Saturday, September 8, 2007

Aching for Normal

Sometimes I wonder if I should just do something easier.

It would be so nice just to move back home to be near everyone I love. It would be so nice to find some good, upright, nice guy and get married. It would be so nice to be his wife and go to all the parties my friends go to and have family dinner every week and maybe get a job at the city office if I was feeling adventurous. It would be so nice...

Sometimes my heart longs for normalcy-- for things to be steady and reliable and... safe. And every time I'm tempted to set down the load I'm carrying on this weird, craggy, lonely road I have to walk, and start to eye the wide, smooth, evenly-landscaped path that travels so near to mine, I run up against a fence. Something comes up and firmly blocks my feet from straying. When Mommy left, everything I knew about being safe left with her. As I've continued on I'm learning new definitions for the sensation of home, but the security I've had my whole life vanished with her last breath. For the rest of my life I am destined to be broken, destined for all my happiest moments to be marred by loss. How am I supposed to live with that? But even further, as I've walked on since last September, trying to open myself up enough to let this venomous pain come seeping out so new promises can fill my heart, more things have fallen.

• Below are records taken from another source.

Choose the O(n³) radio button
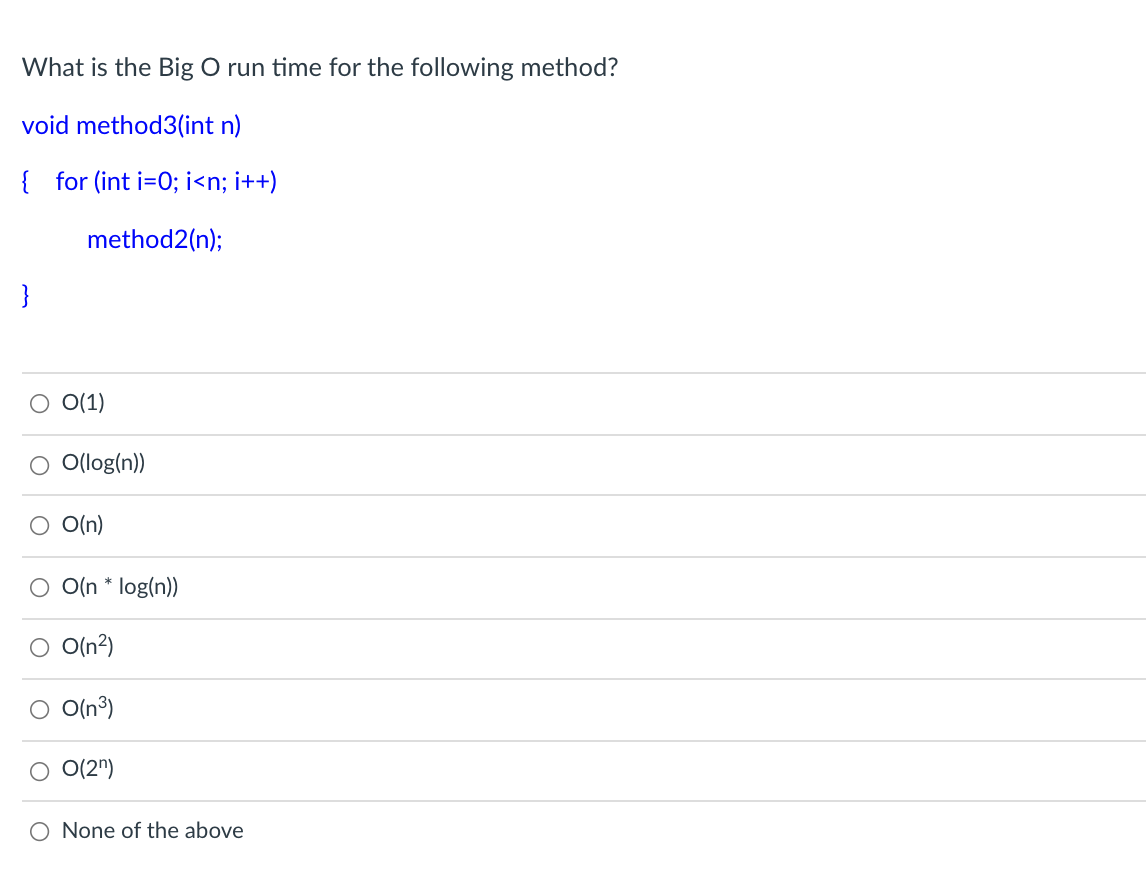1146x878 pixels. coord(39,709)
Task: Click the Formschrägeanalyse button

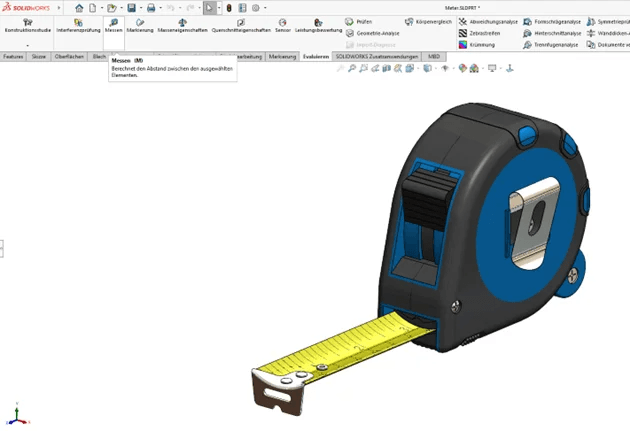Action: 553,21
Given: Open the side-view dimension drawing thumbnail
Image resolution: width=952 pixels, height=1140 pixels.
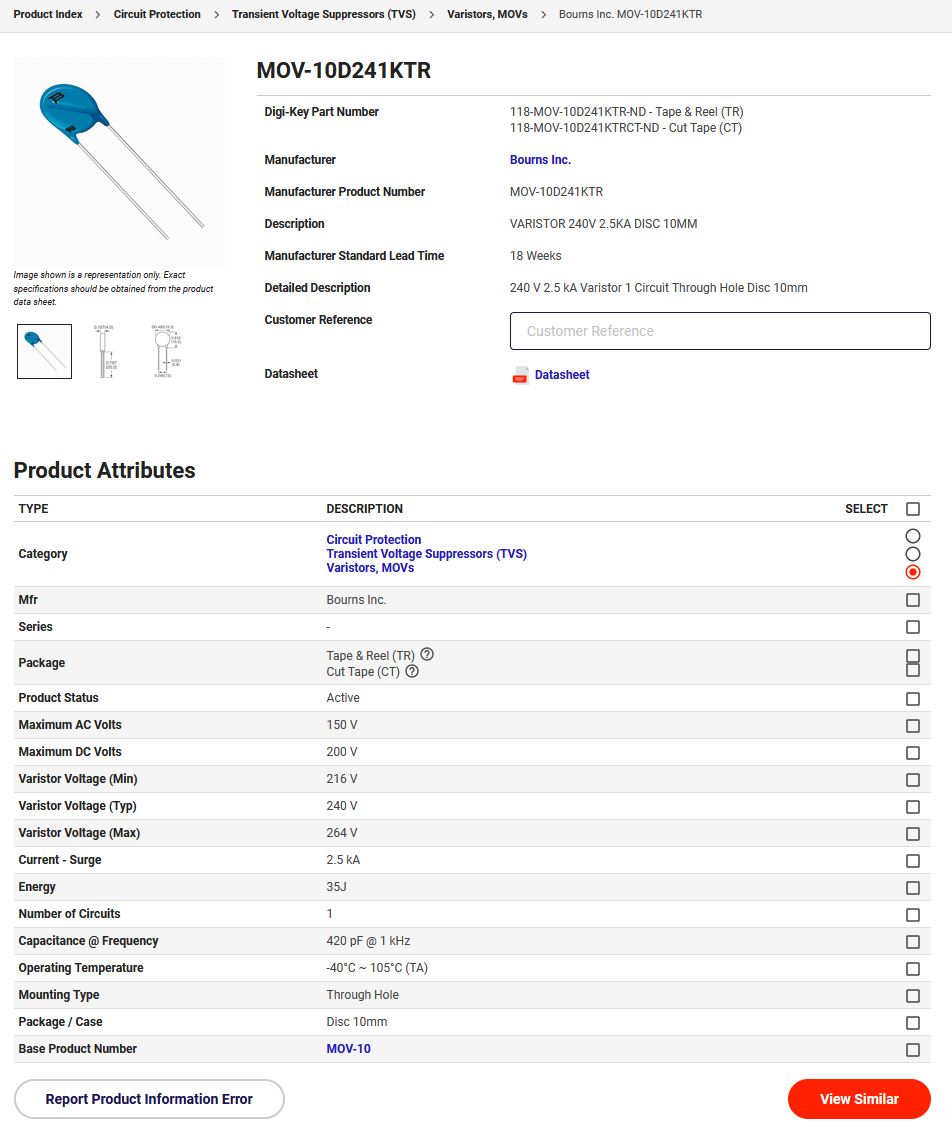Looking at the screenshot, I should [103, 351].
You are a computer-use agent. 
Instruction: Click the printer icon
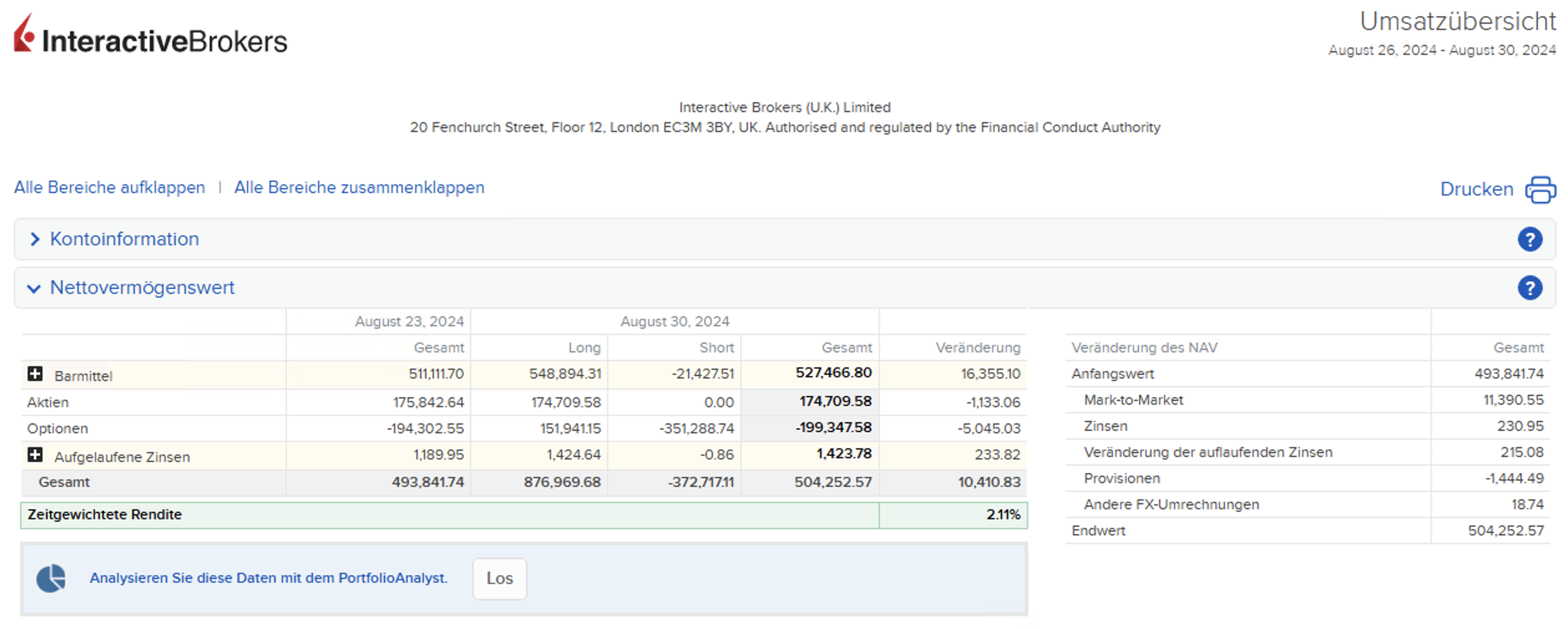click(1540, 189)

My best friend is having a baby. I am incontrollably, shockingly, core-shakingly excited and amazed that the woman who has walked beside me all my life is going to be a mother. As we've gotten older, we've grown out of old friendships several times, and have worked hard to build new ones. I've seen her blossom with new love when she met her husband so many years ago, and the joy on her face when they became man and wife. I've seen strength build in her in the early years of their marriage, and I'm so excited to see the new woman she becomes as a mother. But with all this comes a small part of my heart that mourns... She's moving on, yet again, without me. Our paths are different, and I'm not saying I wish I were pregnant (Lord knows that's not true!), but we will never again share the bond of two young women without children. And that is something that has fallen.

The church I always knew is no more. It seems like all my life I've had two constants: family and church. Always the same family, always the same church. No more. My family, while still holding three of its original four members, is completely new. No matter what happens, it will never be the same again. And so with my church (also my family) – never the same again.

So I can't go home. Because there is no home. The easy road no longer exists, and in its place is the defeated, surrendered trail of tears. Sure I could go back and surround myself with all the "normal" I can salvage from my life before, the life I've always known. I could jump the fence and cross over to whatever's left of the path of safety... Unlike these rocks I'm picking my way through, struggling to hold my balance and wondering what on earth I’m doing, at least I know what it used to be. But I can't. I'm here in the land of the unknown, and for better or for worse I am stuck on this trail. The small light within me that believes I'm heading somewhere great is dimmer than it's been, but it has yet to be snuffed out. I've been promised good things, and all I have is staked on it.

He promised me once that my life would never be normal. My heart lept at the time. How ironic that it now aches for normalcy. But it’s not for me. This road I’m on continues, and all I can do is walk.

2 comments:

Anonymous said...

Great blog jess. They didn't teach us that walking with God was going to look like this in Sunday school... :) I wouldn't trade the walk of fatih for anything!

Alison said...

I read this one twice. Why during the entire portion about you a Catherine, did I feel like you were describing Sarah and I?? It's not easy being the 'different' one who is not doing things the normal way :) Way to go, you!